Top of Exercise input
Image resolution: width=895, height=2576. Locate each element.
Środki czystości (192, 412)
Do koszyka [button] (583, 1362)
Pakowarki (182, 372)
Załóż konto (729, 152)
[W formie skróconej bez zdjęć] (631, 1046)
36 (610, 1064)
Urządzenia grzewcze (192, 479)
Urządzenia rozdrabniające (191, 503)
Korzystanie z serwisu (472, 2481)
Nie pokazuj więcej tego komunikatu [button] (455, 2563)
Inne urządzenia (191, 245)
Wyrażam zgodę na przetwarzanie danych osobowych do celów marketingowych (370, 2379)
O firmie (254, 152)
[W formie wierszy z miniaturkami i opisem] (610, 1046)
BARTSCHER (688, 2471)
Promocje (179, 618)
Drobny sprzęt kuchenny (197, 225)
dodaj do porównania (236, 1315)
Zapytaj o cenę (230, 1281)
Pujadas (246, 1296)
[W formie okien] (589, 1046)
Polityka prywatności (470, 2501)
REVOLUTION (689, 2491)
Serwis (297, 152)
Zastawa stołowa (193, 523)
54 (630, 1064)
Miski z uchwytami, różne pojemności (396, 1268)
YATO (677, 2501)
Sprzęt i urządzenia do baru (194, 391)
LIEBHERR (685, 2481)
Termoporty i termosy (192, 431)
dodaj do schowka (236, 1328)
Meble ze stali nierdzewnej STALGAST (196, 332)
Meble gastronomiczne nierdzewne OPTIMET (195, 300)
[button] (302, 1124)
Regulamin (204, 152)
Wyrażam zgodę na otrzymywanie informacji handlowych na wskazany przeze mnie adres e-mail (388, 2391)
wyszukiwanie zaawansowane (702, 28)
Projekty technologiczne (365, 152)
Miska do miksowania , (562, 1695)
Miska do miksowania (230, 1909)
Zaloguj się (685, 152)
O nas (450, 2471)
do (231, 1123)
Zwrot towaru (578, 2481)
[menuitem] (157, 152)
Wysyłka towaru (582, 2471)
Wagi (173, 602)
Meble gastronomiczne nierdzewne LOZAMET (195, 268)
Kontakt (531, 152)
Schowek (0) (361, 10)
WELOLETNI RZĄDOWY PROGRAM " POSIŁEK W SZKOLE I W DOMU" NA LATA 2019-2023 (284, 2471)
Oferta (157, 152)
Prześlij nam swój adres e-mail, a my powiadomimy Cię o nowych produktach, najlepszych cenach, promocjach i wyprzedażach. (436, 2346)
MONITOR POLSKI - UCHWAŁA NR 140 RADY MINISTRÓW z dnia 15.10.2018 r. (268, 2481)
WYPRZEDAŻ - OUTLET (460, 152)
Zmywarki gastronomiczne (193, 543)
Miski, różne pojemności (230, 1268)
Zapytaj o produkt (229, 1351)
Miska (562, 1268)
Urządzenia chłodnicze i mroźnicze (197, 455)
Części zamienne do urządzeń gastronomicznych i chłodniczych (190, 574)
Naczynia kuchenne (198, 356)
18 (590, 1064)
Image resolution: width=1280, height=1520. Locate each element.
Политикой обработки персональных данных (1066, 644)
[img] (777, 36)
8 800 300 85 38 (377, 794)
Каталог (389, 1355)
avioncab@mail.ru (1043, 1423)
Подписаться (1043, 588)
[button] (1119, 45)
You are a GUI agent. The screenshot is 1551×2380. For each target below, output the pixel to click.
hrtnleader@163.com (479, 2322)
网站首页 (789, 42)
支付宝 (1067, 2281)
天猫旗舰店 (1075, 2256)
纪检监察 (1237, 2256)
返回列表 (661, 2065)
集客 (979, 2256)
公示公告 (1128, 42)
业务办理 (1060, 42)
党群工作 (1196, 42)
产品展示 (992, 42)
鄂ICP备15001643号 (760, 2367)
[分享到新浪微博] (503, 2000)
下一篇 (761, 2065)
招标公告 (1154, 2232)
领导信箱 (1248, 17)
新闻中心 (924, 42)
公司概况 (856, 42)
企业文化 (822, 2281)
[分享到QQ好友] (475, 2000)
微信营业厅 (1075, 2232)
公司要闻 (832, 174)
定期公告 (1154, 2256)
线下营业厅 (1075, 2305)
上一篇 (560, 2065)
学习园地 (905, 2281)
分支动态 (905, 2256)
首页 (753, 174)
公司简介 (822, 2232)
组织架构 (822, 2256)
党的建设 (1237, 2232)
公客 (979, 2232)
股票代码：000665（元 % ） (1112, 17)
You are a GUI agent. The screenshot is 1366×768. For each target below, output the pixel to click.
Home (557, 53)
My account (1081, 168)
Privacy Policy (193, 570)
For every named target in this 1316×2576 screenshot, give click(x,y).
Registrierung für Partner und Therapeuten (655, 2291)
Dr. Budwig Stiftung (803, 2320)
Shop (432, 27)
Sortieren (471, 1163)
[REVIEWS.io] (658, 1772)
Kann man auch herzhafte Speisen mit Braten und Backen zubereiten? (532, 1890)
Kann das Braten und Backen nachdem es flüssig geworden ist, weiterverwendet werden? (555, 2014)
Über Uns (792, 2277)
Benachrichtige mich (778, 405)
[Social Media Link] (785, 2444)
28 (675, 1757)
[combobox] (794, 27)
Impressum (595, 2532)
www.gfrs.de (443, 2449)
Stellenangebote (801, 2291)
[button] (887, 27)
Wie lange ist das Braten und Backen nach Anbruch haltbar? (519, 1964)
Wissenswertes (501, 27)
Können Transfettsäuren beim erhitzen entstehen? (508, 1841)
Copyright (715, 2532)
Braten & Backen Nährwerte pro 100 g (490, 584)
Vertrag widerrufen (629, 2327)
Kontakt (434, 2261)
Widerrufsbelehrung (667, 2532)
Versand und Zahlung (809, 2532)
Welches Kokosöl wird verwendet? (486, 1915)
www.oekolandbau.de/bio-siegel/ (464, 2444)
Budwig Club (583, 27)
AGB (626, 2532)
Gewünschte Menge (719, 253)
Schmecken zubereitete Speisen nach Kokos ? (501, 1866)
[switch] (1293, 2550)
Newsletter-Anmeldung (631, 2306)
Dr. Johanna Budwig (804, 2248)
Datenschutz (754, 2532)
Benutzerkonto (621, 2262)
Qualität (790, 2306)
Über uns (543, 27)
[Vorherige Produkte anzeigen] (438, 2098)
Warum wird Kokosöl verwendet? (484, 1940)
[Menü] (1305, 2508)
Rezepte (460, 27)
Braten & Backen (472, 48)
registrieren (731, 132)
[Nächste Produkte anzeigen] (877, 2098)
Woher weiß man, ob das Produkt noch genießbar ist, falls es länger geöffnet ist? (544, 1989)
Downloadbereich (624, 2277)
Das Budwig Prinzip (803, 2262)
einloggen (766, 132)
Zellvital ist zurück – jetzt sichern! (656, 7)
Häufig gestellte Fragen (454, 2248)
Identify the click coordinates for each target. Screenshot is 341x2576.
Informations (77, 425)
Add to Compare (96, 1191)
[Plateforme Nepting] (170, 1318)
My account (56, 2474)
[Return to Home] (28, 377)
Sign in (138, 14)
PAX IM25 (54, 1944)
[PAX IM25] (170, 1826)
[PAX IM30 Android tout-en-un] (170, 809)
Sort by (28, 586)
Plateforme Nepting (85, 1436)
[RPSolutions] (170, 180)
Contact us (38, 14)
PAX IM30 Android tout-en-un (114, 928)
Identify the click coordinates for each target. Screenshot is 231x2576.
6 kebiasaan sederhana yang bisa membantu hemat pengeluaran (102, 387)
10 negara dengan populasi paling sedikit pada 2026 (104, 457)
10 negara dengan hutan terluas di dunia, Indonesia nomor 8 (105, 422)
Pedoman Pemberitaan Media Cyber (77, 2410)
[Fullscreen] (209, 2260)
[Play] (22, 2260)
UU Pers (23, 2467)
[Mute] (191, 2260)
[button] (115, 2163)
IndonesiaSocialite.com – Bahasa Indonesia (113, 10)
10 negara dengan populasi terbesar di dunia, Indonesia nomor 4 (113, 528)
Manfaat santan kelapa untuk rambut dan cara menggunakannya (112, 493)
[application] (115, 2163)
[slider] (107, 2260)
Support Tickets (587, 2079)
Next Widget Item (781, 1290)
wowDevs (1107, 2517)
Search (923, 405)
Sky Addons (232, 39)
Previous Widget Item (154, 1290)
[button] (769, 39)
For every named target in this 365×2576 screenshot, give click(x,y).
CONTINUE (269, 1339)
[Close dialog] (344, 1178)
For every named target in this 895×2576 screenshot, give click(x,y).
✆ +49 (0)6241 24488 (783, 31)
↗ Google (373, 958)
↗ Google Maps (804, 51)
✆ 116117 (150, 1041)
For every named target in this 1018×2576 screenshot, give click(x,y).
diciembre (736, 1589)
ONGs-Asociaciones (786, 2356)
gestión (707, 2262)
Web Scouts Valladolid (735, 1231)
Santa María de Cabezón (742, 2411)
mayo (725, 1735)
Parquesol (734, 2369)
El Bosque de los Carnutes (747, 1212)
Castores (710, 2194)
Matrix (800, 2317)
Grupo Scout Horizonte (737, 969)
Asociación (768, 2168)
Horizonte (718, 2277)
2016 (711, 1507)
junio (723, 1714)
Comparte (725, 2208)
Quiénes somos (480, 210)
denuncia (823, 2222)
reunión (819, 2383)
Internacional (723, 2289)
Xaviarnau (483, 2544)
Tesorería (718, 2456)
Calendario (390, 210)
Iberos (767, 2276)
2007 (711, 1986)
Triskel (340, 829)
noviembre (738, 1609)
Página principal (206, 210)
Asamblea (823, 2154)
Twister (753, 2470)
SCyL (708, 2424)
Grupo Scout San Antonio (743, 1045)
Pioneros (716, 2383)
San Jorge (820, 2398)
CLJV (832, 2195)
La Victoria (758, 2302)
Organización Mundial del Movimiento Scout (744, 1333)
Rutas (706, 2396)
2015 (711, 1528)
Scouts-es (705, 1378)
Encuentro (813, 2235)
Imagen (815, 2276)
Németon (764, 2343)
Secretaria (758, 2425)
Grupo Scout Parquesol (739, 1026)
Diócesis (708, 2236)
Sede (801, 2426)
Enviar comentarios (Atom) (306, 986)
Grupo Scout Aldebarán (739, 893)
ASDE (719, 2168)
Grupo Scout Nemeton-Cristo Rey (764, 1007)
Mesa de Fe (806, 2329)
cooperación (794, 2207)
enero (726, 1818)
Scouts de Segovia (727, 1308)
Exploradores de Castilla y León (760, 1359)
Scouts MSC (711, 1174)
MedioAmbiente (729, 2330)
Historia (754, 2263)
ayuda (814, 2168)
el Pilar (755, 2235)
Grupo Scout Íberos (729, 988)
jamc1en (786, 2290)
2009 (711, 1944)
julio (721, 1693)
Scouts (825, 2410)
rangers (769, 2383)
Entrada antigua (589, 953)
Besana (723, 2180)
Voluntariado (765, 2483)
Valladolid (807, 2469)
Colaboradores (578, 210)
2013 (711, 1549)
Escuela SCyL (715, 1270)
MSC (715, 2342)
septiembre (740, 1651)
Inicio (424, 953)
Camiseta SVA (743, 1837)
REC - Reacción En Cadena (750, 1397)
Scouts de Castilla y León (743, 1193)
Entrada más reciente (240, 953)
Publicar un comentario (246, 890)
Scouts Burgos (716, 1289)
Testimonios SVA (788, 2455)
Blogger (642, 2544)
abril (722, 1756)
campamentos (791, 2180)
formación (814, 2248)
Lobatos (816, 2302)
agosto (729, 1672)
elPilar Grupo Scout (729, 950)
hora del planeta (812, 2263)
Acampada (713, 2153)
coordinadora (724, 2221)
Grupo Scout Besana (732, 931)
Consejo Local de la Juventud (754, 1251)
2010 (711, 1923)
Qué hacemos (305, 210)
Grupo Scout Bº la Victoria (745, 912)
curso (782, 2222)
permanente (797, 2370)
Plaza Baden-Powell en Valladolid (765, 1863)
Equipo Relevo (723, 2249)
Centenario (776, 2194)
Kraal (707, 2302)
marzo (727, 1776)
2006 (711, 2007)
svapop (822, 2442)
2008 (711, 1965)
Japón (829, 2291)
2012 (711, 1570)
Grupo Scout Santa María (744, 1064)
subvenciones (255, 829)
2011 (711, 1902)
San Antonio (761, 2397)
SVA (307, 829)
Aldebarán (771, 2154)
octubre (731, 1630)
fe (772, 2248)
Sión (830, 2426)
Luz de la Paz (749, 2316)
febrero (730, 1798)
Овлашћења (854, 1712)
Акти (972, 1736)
Bottom of Exercise input
Problem to work on: Among the lines of the data, some contain the word "Wyrażam". How many are there? Reply with the number alone.

Reply to the task: 2